Causes of Immune-Mediated Myopathies in Horses 

Review possible causes, therapies, and outcomes for horses affected by this inflammatory myopathy.
Atrophied horse with immune-mediated myopathy, IMM
Horses with a genetic susceptibility that are homozygous for the MYH1 mutation might not fully recover from IMM in terms of persistent muscle atrophy. | Adobe Stock

Histologically, immune-mediated myositis (IMM) is an inflammatory myopathy in horses characterized by myonecrosis and the presence of lymphocytes, especially T lymphocytes. Clinically, IMM presents with acute tying-up (rhabdomyolysis), muscle pain, stiffness, reluctance to move, and rapid muscle atrophy. This atrophy is particularly noticeable in horses’ epaxial and gluteal muscles, often occurring within 24 hours of disease onset.  

Genetic Cause of IMM in Horses

In Quarter Horses (QH), researchers have identified an autosomal mutation in the myosin heavy chain 1 (MYH1), a gene that encodes the fast-twitch type 2X myosin heavy chain. This genetic mutation makes Quarter Horses susceptible to IMM. Immune-mediated myositis episodes can occur in horses with this mutation following infection or recent vaccination (within a few weeks). Infections associated with IMM in genetically susceptible horses include influenza virus, equine herpesvirus-1 and -4, Streptococcus equi, and S. equi zooepidemicus. However, over half of all IMM cases have an unknown trigger.  

According to Monica Aleman, PhD, MVZ Cert, Dipl. ACVIM, from the University of California, Davis, “The MYH1 mutation confers susceptibility to IMM. Upon inciting and other unknown factors, the MYH1 mutation results in lymphocytic infiltration and destruction of type 2X myofibers.  
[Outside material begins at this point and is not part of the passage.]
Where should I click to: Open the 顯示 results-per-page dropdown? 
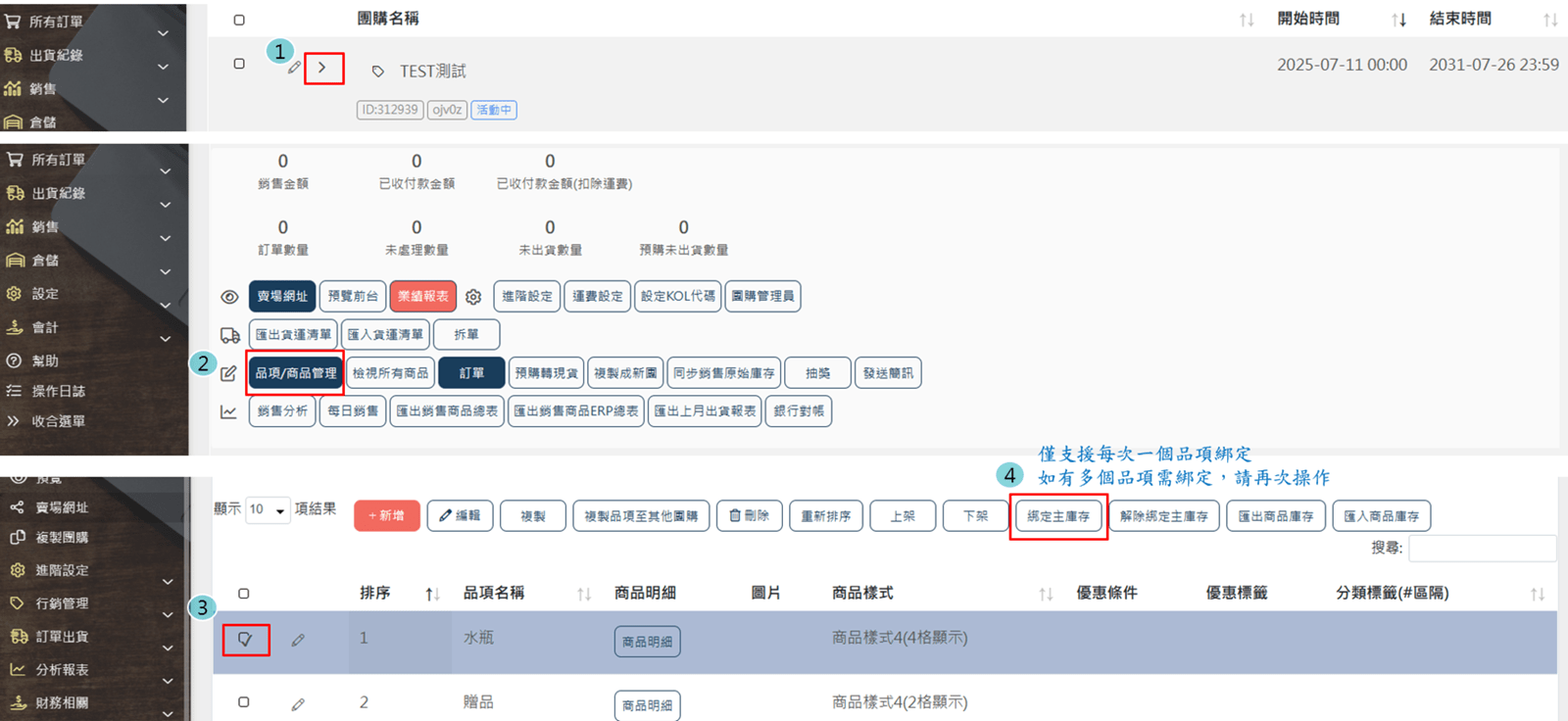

Still, cases of IMM can occur even in horses without the MYH1 mutation.  

Clinical Laboratory Data 

As one would expect in cases of rhabdomyolysis, affected horses often have mild to severe elevations in muscle enzyme activities. Study results show median creatine kinase (CK) and aspartate aminotransferase (AST) values of 101,071 U/L and 12,270 U/L, respectively. Researchers have observed an inflammatory leukogram with neutrophilia in about 60% of cases, as well as hyperfibrinogenemia.  

Treating Horses With IMM 

If you know the primary cause of IMM (e.g., underlying infection), address and treat it immediately. Begin supportive therapy right away for the best outcome. This includes administering intravenous glucocorticoids for a few days before tapering the dose and switching to an oral corticosteroid for several weeks (two to six weeks, typically).  
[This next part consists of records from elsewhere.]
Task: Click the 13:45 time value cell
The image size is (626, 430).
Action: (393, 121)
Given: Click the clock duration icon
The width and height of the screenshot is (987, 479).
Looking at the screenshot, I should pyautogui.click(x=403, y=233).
Mortality rates are usually low with prompt therapy; however, horses with a genetic susceptibility that are homozygous for the MYH1 mutation might not fully recover in terms of persistent muscle atrophy. Acute kidney injury is also a possibility if treating dehydrated horses that have myoglobinuria. 

IMM and Anaplasmosis 

Muscle disease occurs in approximately 18% of horses with equine granulocytic anaplasmosis. Ixodes spp ticks are responsible for transmitting the intracellular Gram-negative rickettsial organism Anaplasma phagocytophilum to horses. A. phagocytophilum infects and replicates in leukocytes. Common laboratory abnormalities include anemia, leukopenia, lymphopenia, and thrombocytopenia. Horses with muscle involvement might have normal white blood cell counts. Hyperfibrinogenemia is often seen in cases of IMM and, as with other cases of infection-associated IMM, CK and AST levels are elevated. 

“Muscle manifestations in horses with anaplasmosis should prompt the clinician to test for MYH1 mutation in Quarter Horse and related breeds,” advised Aleman.  

Tetracycline is the medication of choice for treating anaplasmosis. Glucocorticoid therapy is recommended for managing the IMM component. Affected horses should recover, though they might require several weeks to regain lost muscle mass. 

Key Takeaways 

Rapid muscle loss occurs with IMM, particularly within the epaxial and gluteal muscles. Horses with a mutation in the MYH1 gene might be susceptible to IMM following infection or vaccination. Prompt treatment, including glucocorticoids, will improve outcome and restoration of muscle mass.  

Reference 

Aleman M. Inflammatory and immune-mediated myopathies, What do we know? Vet Clin North Am Equine Pract. In Press.